__Brief__: Which lines have the string "Task"? Copy all of them from the entries below.
◇ ◇ ◇
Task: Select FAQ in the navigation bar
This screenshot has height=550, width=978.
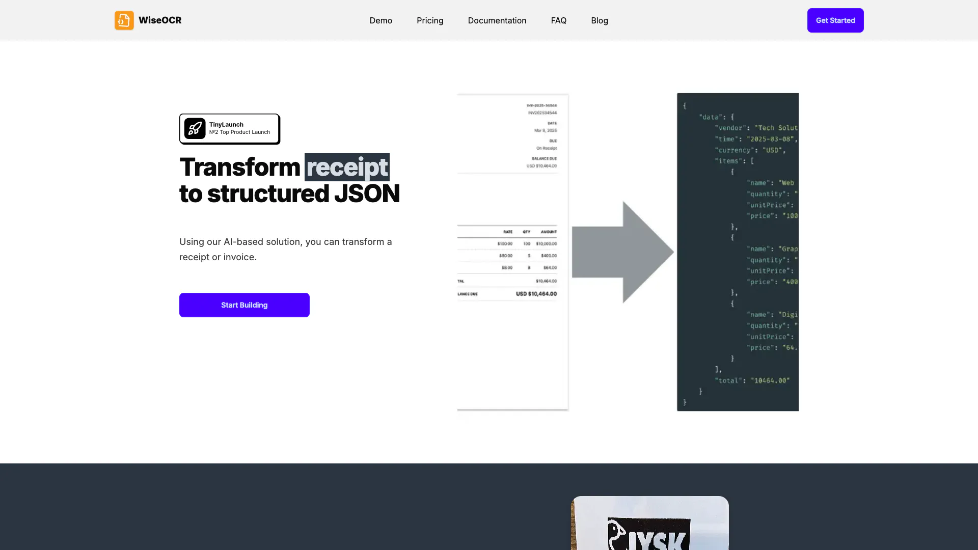Action: (x=558, y=20)
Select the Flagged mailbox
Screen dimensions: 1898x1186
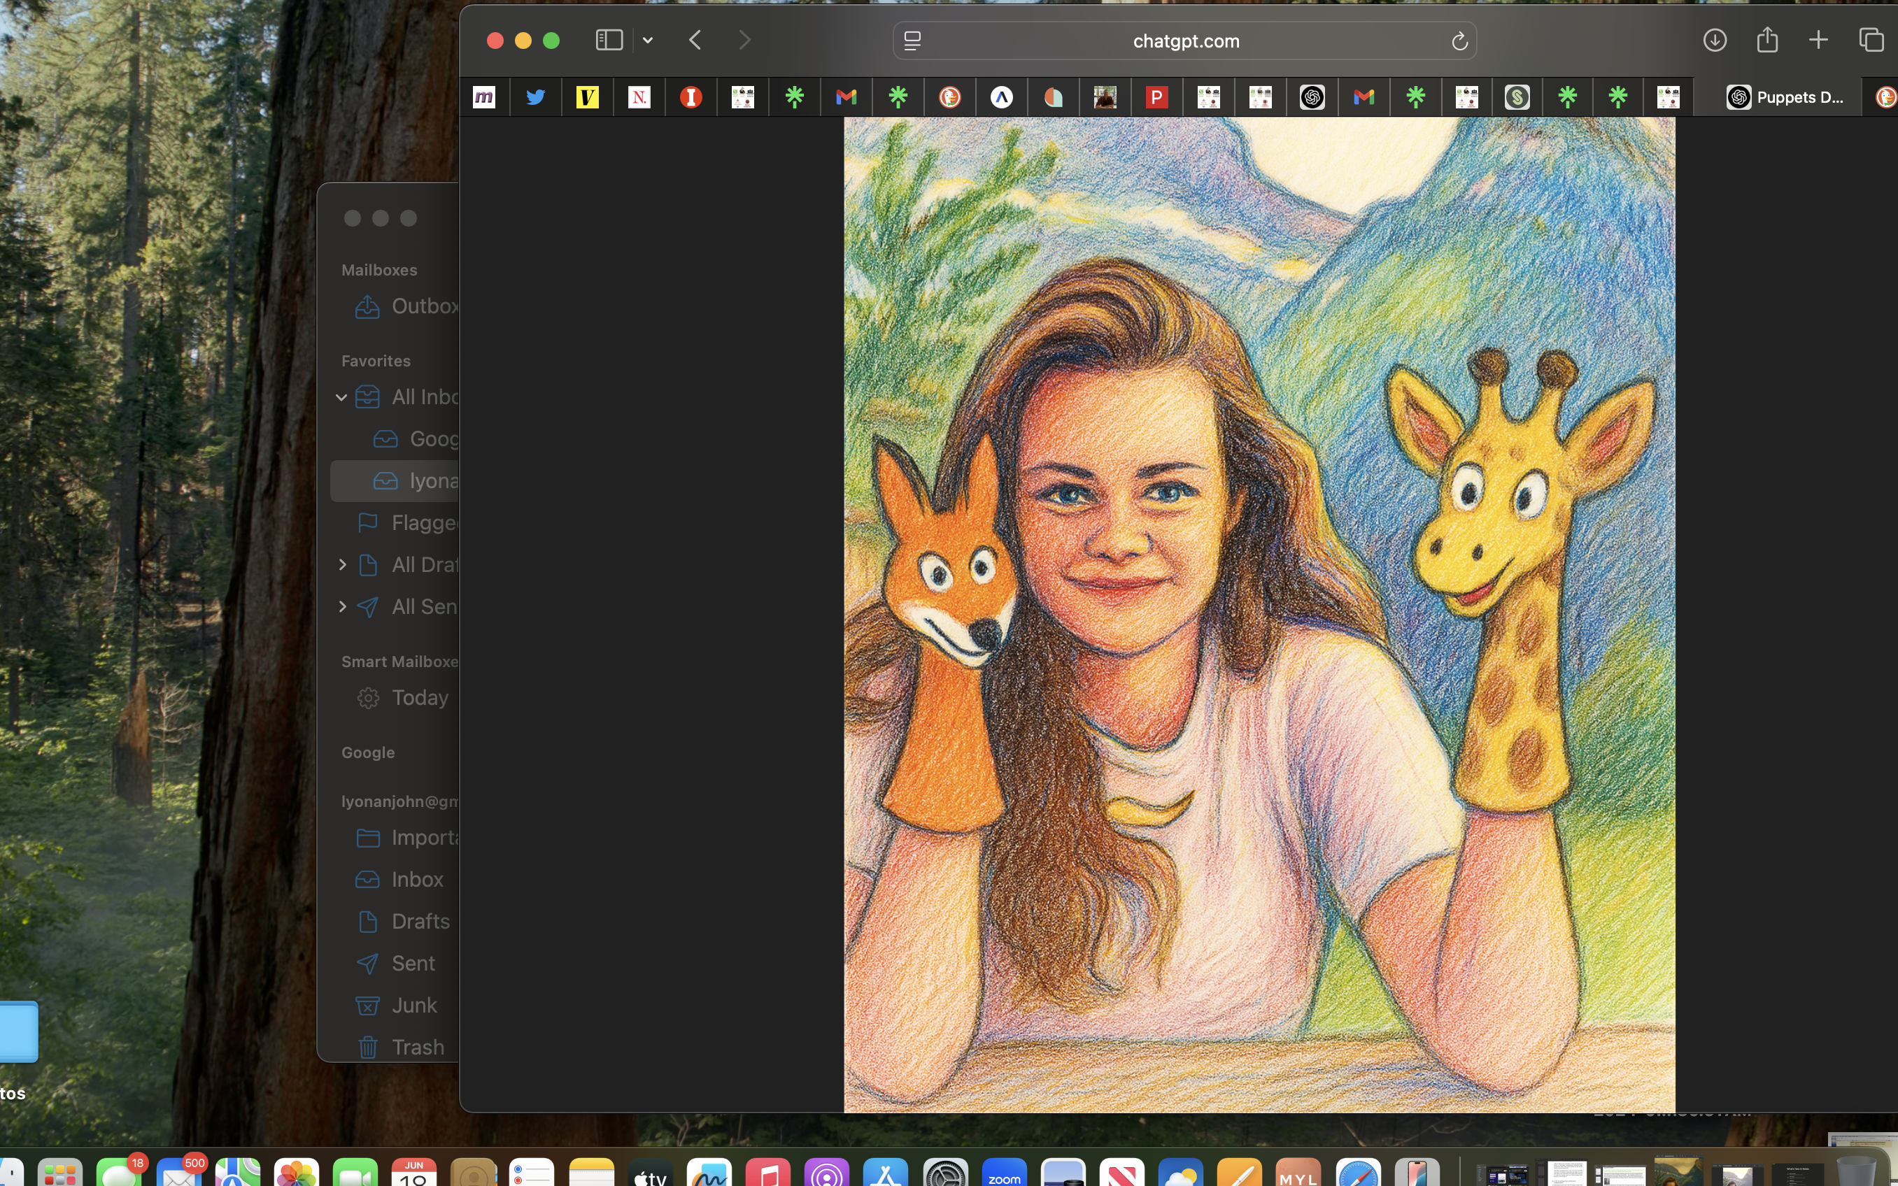pos(424,522)
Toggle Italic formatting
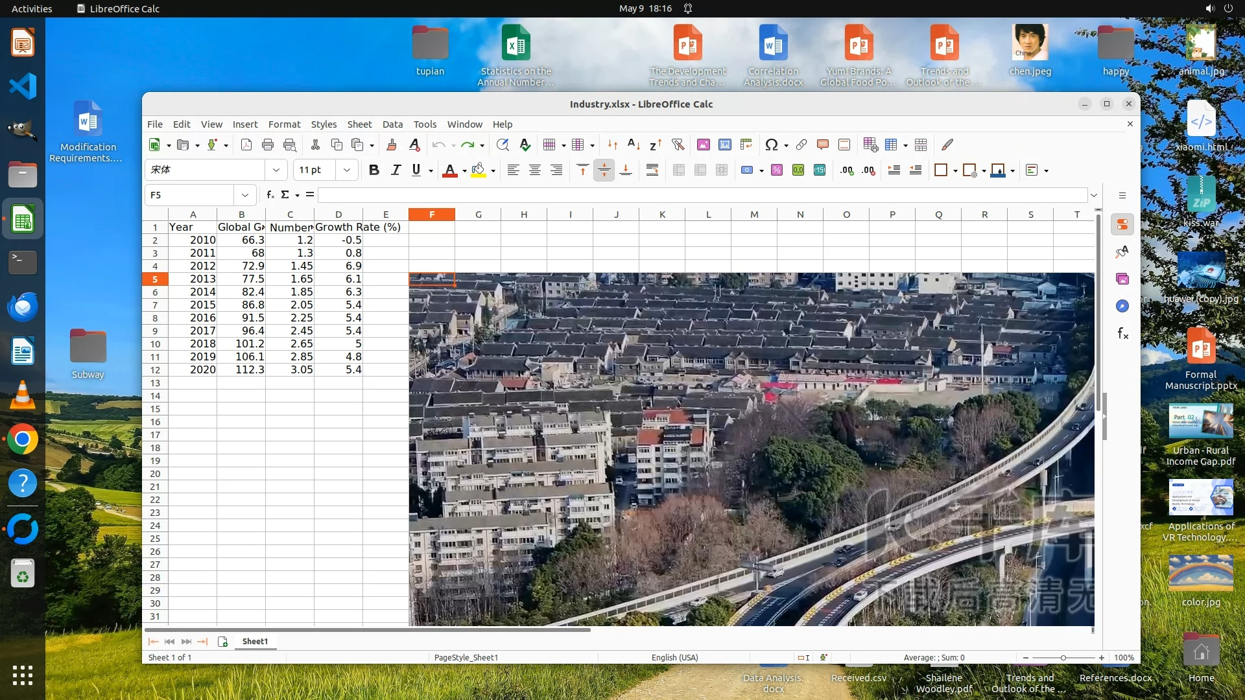This screenshot has width=1245, height=700. click(x=396, y=170)
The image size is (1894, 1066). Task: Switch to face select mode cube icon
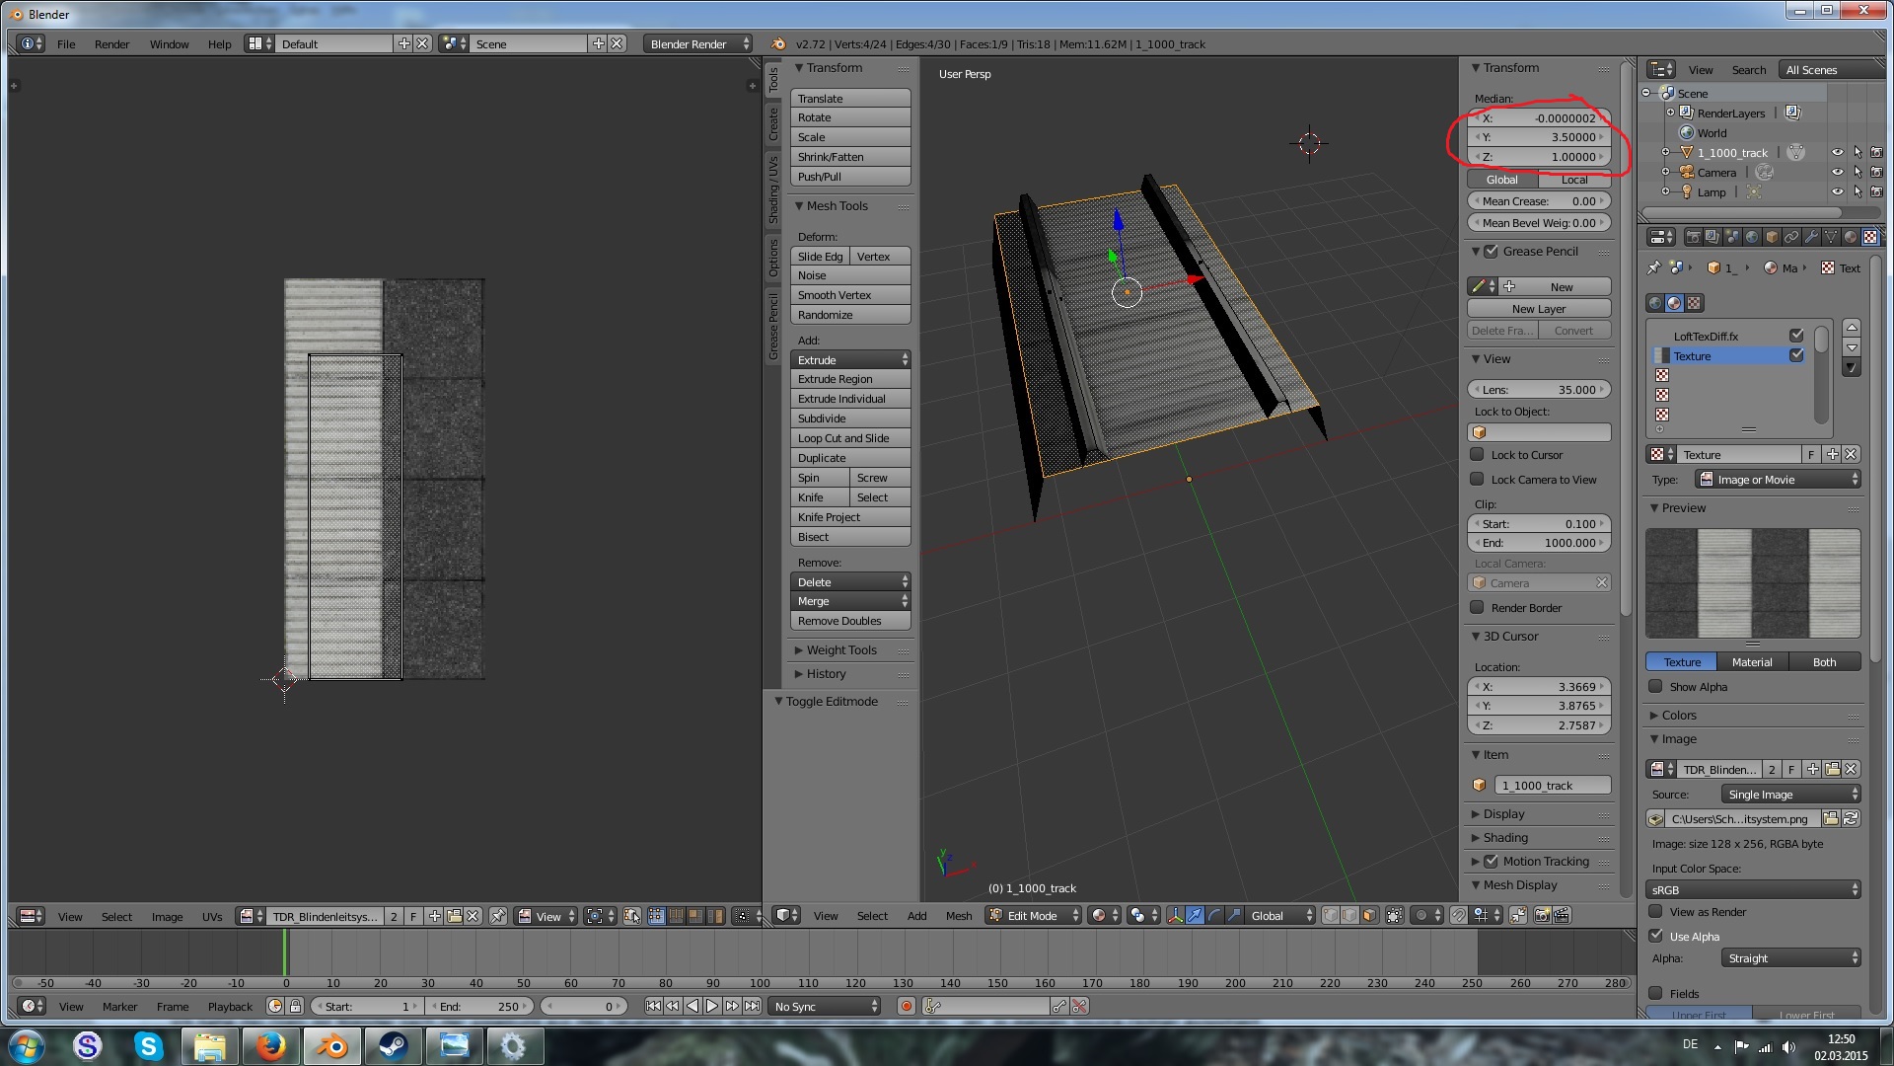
◇ ◇ ◇
__Result for this exercise__:
Task: Select FAQ in the navigation bar
The image size is (1894, 1066). Task: Switch to face select mode cube icon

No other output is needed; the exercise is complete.